RECORDS FOR THE EXERCISE:
..............................
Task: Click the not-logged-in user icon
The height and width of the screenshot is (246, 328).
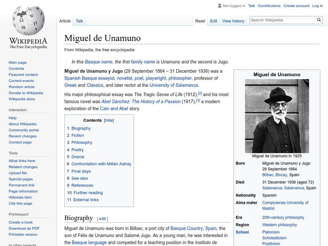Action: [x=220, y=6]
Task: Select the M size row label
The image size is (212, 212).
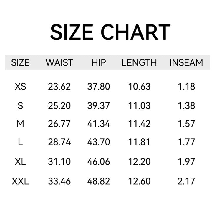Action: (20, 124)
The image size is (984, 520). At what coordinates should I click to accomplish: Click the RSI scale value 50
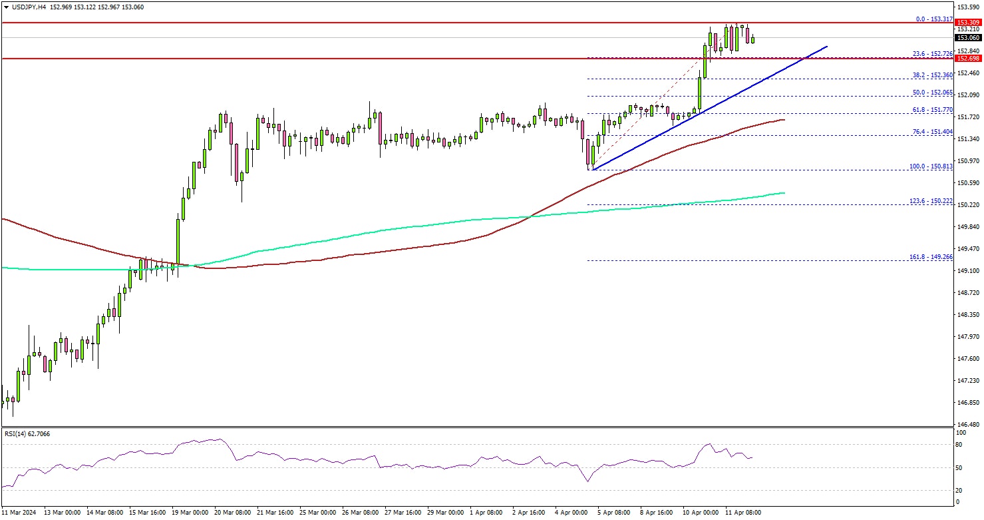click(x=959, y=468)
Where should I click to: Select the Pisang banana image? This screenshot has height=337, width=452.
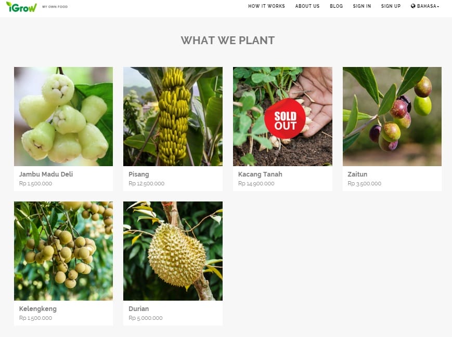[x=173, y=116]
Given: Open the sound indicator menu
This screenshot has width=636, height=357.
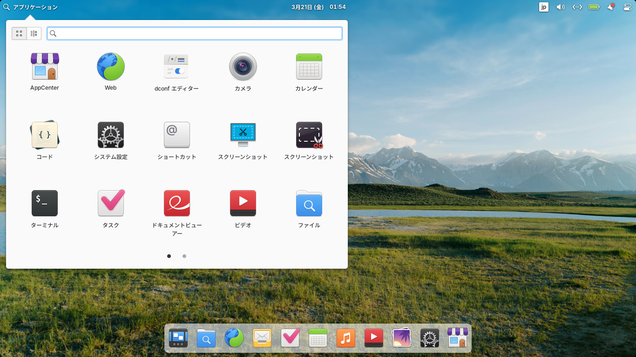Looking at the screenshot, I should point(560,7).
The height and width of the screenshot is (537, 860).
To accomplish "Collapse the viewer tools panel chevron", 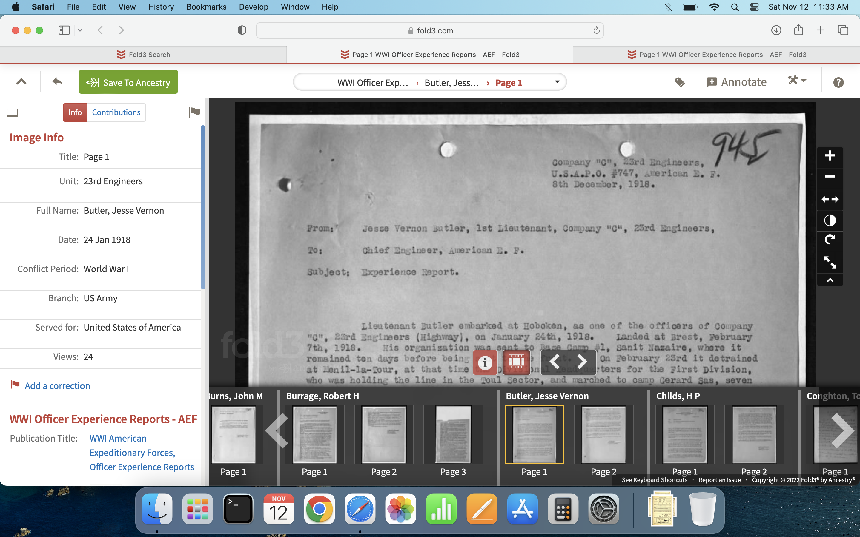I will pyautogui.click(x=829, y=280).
..............................
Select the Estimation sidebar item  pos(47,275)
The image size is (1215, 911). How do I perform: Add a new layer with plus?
..............................
Present the lines from the one containing "Task: Click the not-logged-in user icon" up to and including the one containing "Action: (20, 124)" as a Markdown table with the columns Row and Line, numbering each row and skipping blank lines. Omit the pictures from the table.

TASK SOLUTION:
| Row | Line |
|---|---|
| 1 | Task: Click the not-logged-in user icon |
| 2 | The height and width of the screenshot is (246, 328). |
| 3 | Action: [x=220, y=6] |
| 4 | Task: Select the M size row label |
| 5 | The image size is (212, 212). |
| 6 | Action: (20, 124) |